I can’t pick just one! Classically it has to be Dickens… again, my parents had all the Dickens books in the bookcase at home and I just read them – I was too young to appreciate them then but in later years I just loved the huge cast-lists, the humour, the quirky names, and the fact that they were all so different. Then Agatha Christie – again – I read her as a child because my mum did, and enjoyed them all many, many times over since I’ve grown up. And now I suppose, of all the modern authors, it’s Peter Robinson and Dick/Felix Francis… And my inspiration? Enid Blyton as a child! I loved – and still do – her stories and I so wanted to be her when I was a kid…..
What genre do you enjoy reading?
I read thrillers, crime and police procedurals – I love the convoluted plots and the vicarious thrills and shivers – however, I don’t like anything too grisly or gory…
Have you ever thought about writing in a different genre? If you could what genre would you like to dabble in?

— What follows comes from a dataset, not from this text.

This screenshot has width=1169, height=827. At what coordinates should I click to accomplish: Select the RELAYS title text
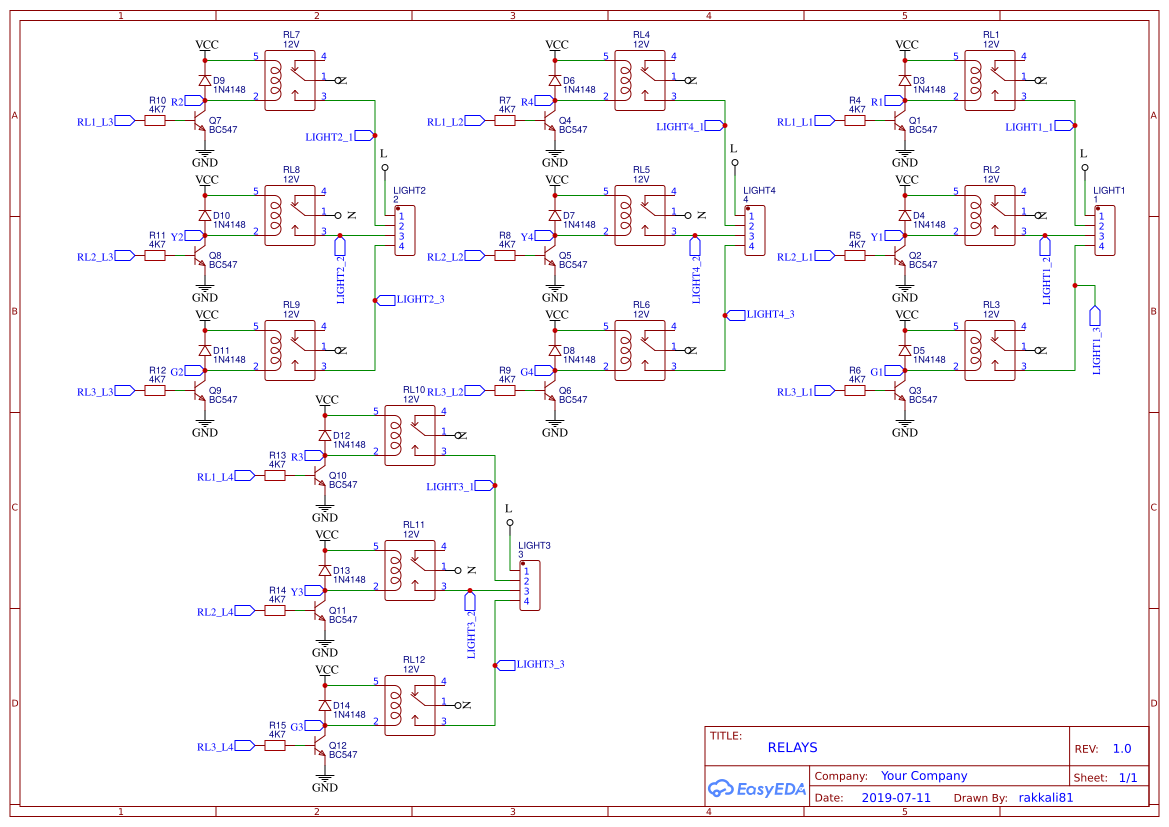click(x=792, y=747)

I’d love to dabble in crime! Love it! Would love to be clever enough to work out a who-dunnit and why they dunnit and not give the game away until the end. Sadly, I’ve tried it and I’m rubbish! Total rubbish! So all crime and thriller writers have my utmost admiration.
Kim: *smiles* gee thanks. But ya know the trick could be just to have the ‘who-dun-it’ in your head, then, and lead everyone up the garden path on another route. Like telling the story with a few surprises or even red herrings. Give it another go.
What has been your most proud moment as an author?
Seeing my first book – Going the Distance – on face-out shelves and in best-seller charts in every book store in the UK. It was very exciting – but it didn’t feel real. I did TV and radio and all sorts of media interviews about it – and it was like I was talking about someone else. Really weird. But I was very proud none-the-less. I’ve got better about being a published author since then…
Kim: TV and radio, impressive!
Was there ever a time you wanted to pick up your laptop, and then launch it out the window with frustration?
Too many times to list!
Are you a “plotter” or a fly by the seat of your pants “pantster” as a writer?
Definitely a pantster. I have a vague idea about my plot… definitely have a theme… know my main characters… then I just write. I make it all up as I go along. I have no idea how – it just happens… like magic…
Every writer has a word(s) that they always slip up on when they write, then slap their forehead when they notice their typo. For me it’s further and farther exit or exists- but hey I’m over it now. Do you have a word (s) that make you go blah! Go away not another damn typo.
Oooh yes – I never know how to spell restaurant, or ghost, or guarantee – thank the lord for the spellchecker.
Kim: I can’t actually spell guarantee without checking either, it always looks wrong to me.
What three tips would you give any aspiring writer?
- Read – anything and everything – keep reading
- Write your own story – don’t follow trends
- Don’t worry about “writing rules” – there are no rules – write the story only you can tell, the only way you can tell it.
Kim: I like the last point a lot.
What are you working on now? What will you release next?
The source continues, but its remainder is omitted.